Differential expression of the Nrf2-linked genes in pediatric septic shock

The Nrf2 pathway has been shown in previous microarray analyses of pediatric sepsis to be in the top 5 signaling and metabolic pathways upregulated in whole blood–derived RNA, with 24 genes represented [23]. The present study delves more deeply into the discovery of Nrf2-linked genes as a critical pathway in pediatric sepsis. We found differential expression of Nrf2-linked genes in children with septic shock compared with controls and that the Nrf2-linked genes showed a greater degree of repression in endotype A subjects, who tend to have the most organ dysfunction and highest mortality.

Nrf2 plays a role in degradation of triglycerides and/or phospholipids and enzymes involved in fatty acid oxidation. In addition, Nrf2 negatively regulates many genes encoding enzymes involved in lipid biosynthesis, fatty acid desaturation, and fatty acid transport through unknown mechanisms [19]. Langley and colleagues performed a metabolomic study of adults with septic shock and demonstrated that fatty acid transport, β-oxidation, gluconeogenesis, and the citric acid cycle pathways are all differentially regulated in non-survivors compared with survivors of septic shock [11]. Specifically, lactate, pyruvate, α-ketoglutarate, oxaloacetate, and acyl-carnitine are all higher in the plasma of sepsis non-survivors than in sepsis survivors [11], purportedly owing to an inability of sepsis non-survivors to harness energetic substrates for aerobic catabolism [11]. Rogers et al also performed metabolomic analysis of critically ill adults using the same cohort as that analyzed by Langley et al and noted that, of the 31 metabolites that differentiated survivors from non-survivors, the six metabolites that were lower in the patients who died were a part of the lipid metabolism pathway [10]. Mickiewicz and colleagues performed nuclear magnetic resonance analysis of metabolites in children with sepsis compared with healthy control children and found an increase in three compounds (2-hydroxybutyrate, 2-hydroxyisovalerate, and lactate) that are associated with enhanced fat breakdown resulting in ketoacid and lactic acid production owing to increased energy demands during septic shock [12]. Our data are consistent with these previous studies and, overall, support the concept that pediatric septic shock is characterized by alterations in the expression of genes essential for oxidative stress responses and lipid metabolism.

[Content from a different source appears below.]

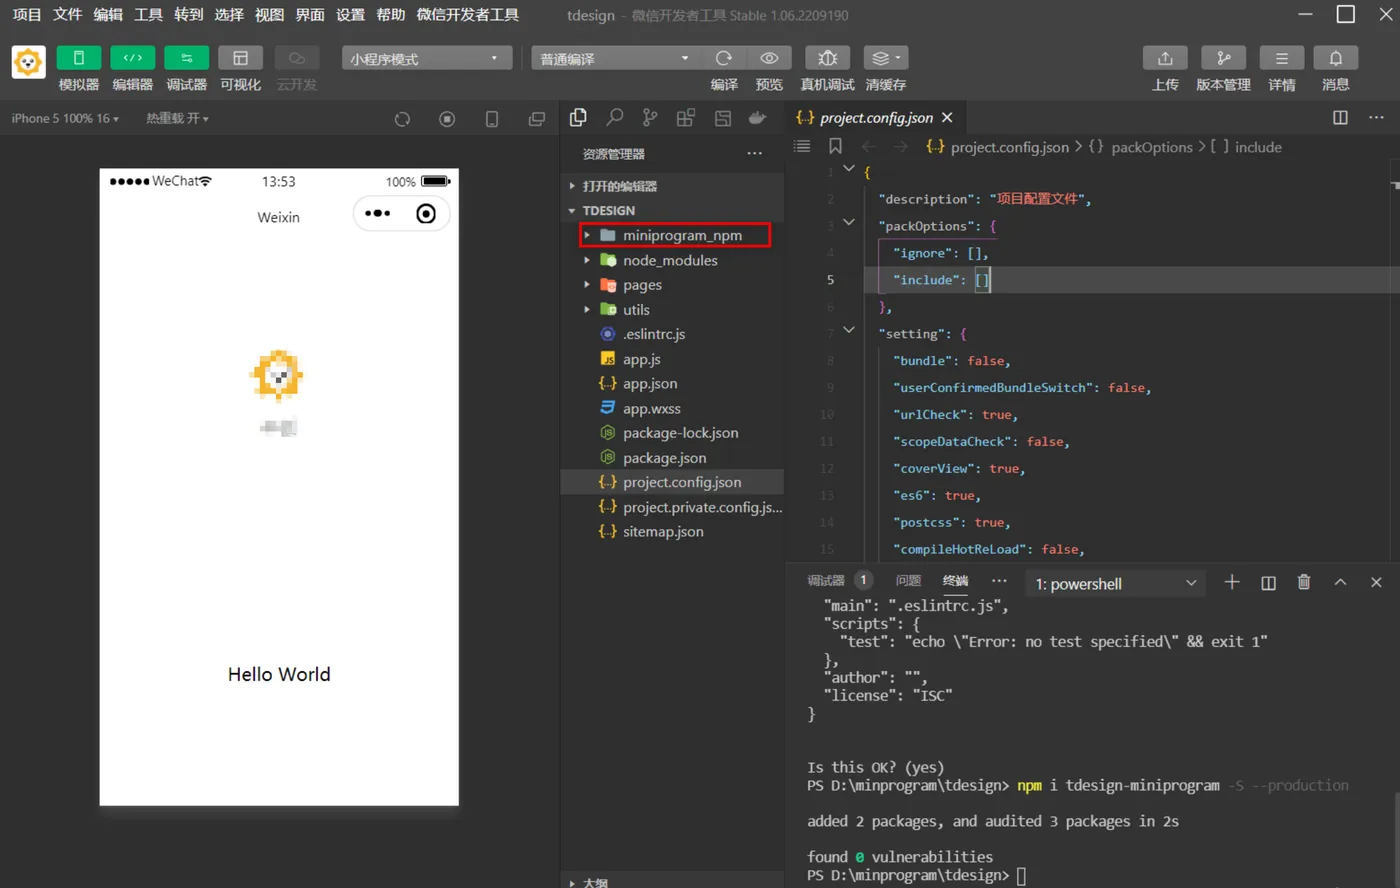Open the source control branch icon
Screen dimensions: 1400x888
point(650,118)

Concurrent measures of oxidative stress and metabolite data are not available to determine how the observed Nrf2 pathway gene expression changes might alter the total antioxidant status, fatty acid metabolism, and ATP production in early pediatric sepsis. It is likely that changes in intermediary metabolism and oxidative state affect Nrf2-linked gene expression, and researchers in future studies should measure the effects of oxidative stress, metabolite concentration, and flux through various metabolic pathways influenced by Nrf2, such as glycolysis, the citric acid cycle, the PPP, fatty acid oxidation, and fatty acid synthesis.

The present study is constrained by the fact that we limited the analysis to 267 genes linked to Nrf2, as determined by previous human and murine studies. Linkage was defined as either genes regulated by Nrf2 or genes that regulate Nrf2 function. It is certainly possible that our selection method excluded some relevant genes. Limiting our working gene list in this manner is a potential source of bias. We attempted to mitigate this bias by conducting the initial statistical analyses, with corrections for multiple comparisons, using all gene probes available on the array. We subsequently searched the resulting gene lists for our selected Nrf2 genes and found that many of these genes were differentially regulated when we considered all available gene probes.